Diane Ravitch believes public school teachers are getting bashed for problems beyond their control. She's strongly critical of standardized testing, which she says is corroding public education, not building it.
She is an author, professor, and former Assistant Secretary of Education who is speaking in Sacramento Friday to the Coalition to Save Public Education. Many local teachers plan to attend her presentation.
Ravitch answered questions by phone from her San Francisco hotel on how to measure academic success and how charter schools affect local school districts. Below is an edited transcript of her responses.
Q: Why are you going from city to city to speak on education?
A: I'm touring because I've become a spokesman for people who teach who feel beleaguered. People have been telling me for two years that I have to keep speaking up, because there is no one else to do it.
Q: What has been lost as a result of programs like No Child Left Behind and Race to the Top?
A: I think what's happened is there has been a bombardment of people who work in schools. They are hit with very negative messages. There is a national narrative about the bad teacher and needing to get rid of these bad teachers.
But the national leaders in this campaign are not teachers. They are foundation leaders and policy makers with no classroom experience. They don't know what they're talking about.
Q: What's a better way to look at academic achievement?
A: The single most important force is poverty when examining low academic achievement. Look at any testing; ACT, SAT scores. What they all show is a strong correlation between family income and test scores. The affluent are at the top, and low-income at the bottom. Where there is more poverty, there are lower scores.
And the people in this national campaign are saying poverty doesn't matter, that it's an excuse for bad teachers. That's not true. It's a way of diverting the conversation.
We need to focus on the real problems. So many children are living in poverty, with parents who are living hand to mouth, and their numbers are growing. I'm not making excuses; I'm looking at facts.
Q: What's an effective way to support and improve good teachers?
A: Stop beating up on them. So many are leaving, they say they can't take it any more.
Young people come up to me and say, "I always wanted to teach in poor neighborhoods and help kids and really make a difference. But if I work in a school with poverty, it will have low scores. It will be closed; I'll get fired and stigmatized before my career even starts."
How do you say you want to improve the profession when you've got so much trash talk about teachers?
They say anyone should be able to teach, with only a few weeks of training, and what only matters is the test scores. It totally diminishes the profession.
You cannot improve schools unless you work with the people who are in them, if you make them your enemy, impose views on the from the outside.
Q: Standardized testing is an almost inherent part of public education. After all, that's how a valedictorian is chosen. Without testing, how do you propose sorting students into groups?
A: Until kids reach the last year of school, sorting is a very bad idea.
With No Child Left Behind, in 10 years, all we managed to do was to sort kids. We said, "You're a winner, and most of the rest are losers." Sorting shouldn't happen until students are ready to move on to the next stage.
I'm not opposed to testing. I am opposed to using testing for punishments or rewards. Testing should be used for diagnostic, to help teachers help students. All kinds of bad things happen when you incentivize testing.
Q: What's your take on charter schools? Do they help or hinder local school districts?
A: Depends on nature of charter school. They were intended to seek out and help support the lowest performing students. Many have abandoned that original idea and are seeking out the most successful students.
Regular schools get overloaded with kids these charters don't want, students who are English-language learners or have disabilities. It's a "No Child Left Behind" environ, when judged by test scores.

- _Information provided_
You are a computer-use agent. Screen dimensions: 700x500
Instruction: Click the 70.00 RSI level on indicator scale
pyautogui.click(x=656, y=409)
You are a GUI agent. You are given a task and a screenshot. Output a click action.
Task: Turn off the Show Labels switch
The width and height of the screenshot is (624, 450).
* * *
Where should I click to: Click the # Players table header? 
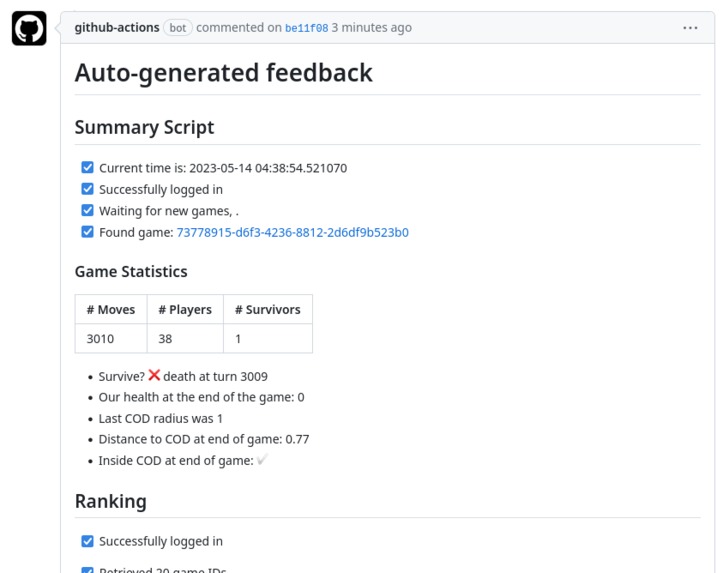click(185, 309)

- _Assigned task 1_
According to the Diane Ravitch interview, what is the single most important force when examining low academic achievement?
- _Assigned task 2_
Translate this sentence from the Diane Ravitch interview into Spanish: "Until kids reach the last year of school, sorting is a very bad idea."

- _Expected output 1_
Poverty.

- _Expected output 2_
Hasta que los niños lleguen al último año de escuela, clasificarlos es una muy mala idea.